HINT.-What you need is just the well known product of polynomials

$$(a_0x^p+a_1x^{p-1}+\cdots+a_{p-1}x+a_p)\cdot(b_0x^q+b_1x^{q-1}+\cdots+b_{q-1}x+b_q)=\sum\limits_{n=0}^{p+q}c_nx^n.... (*)$$ where $c_n=\sum\limits_{k=0}^na_kb_{n-k}$ applied to the multiplication of two polynomials $$\binom p0 z^p+\binom p1 z^{p-1}+\cdots+\binom {p}{p-1}z+\binom pp$$ $$\binom q0 z^q+\binom q1 z^{q-1}+\cdots+\binom {q}{q-1}z+\binom qq$$ The formule you want is just both $(*)$ with the obvious $(1+z)^p\cdot(1+z)^q=(1+z)^{p+q}$.

Another way is to apply induction.

Answer 3

You don't have to take for granted that $\;(1+z)^p=\displaystyle\sum_{k=0}^p\binom{p}{k} z^k$ : it's the definition of binomial coefficients.

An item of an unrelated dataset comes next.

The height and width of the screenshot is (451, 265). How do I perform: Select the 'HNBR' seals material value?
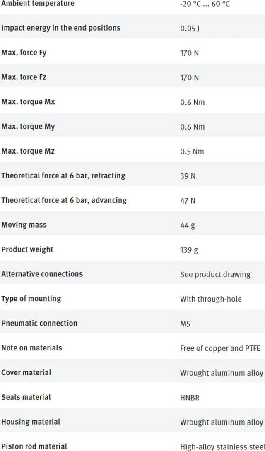click(x=190, y=398)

Just wonder how one can obtain a term of degree $r$ from $\;\displaystyle\sum _{n=0}^p\binom{p}{n} z^n\cdot \sum_{m=0}^q\binom{q}{m} z^m$ : due tio distributivity, just take a term $\;\displaystyle\binom{p}{n} z^n$ from the first factor and a term $\;\displaystyle\binom{p}{m} z^m$ so that $n+m=r$, in all possible ways, and add them. In other words: $$\binom{p+q}rz^r=\sum_{\begin{matrix}n+m=r\\[-0.76ex]0\le n\le p\\[-0.5ex]0\le m\le q\end{matrix}}\binom{p}{n} z^n\cdot\binom{q}{m} z^m. $$ If you observe that from $n+m=r$, you deduce that $m=r-n$, you obtain readily $$\binom{p+q}r=\sum_{n=0}^r\binom{p}{n} \binom{q}{n-r}, $$being understood that if it happens that $n>p$ or $n-r>q$, then $\dbinom pn=0\;$ or $\dbinom q{n-r}=0$ respectively.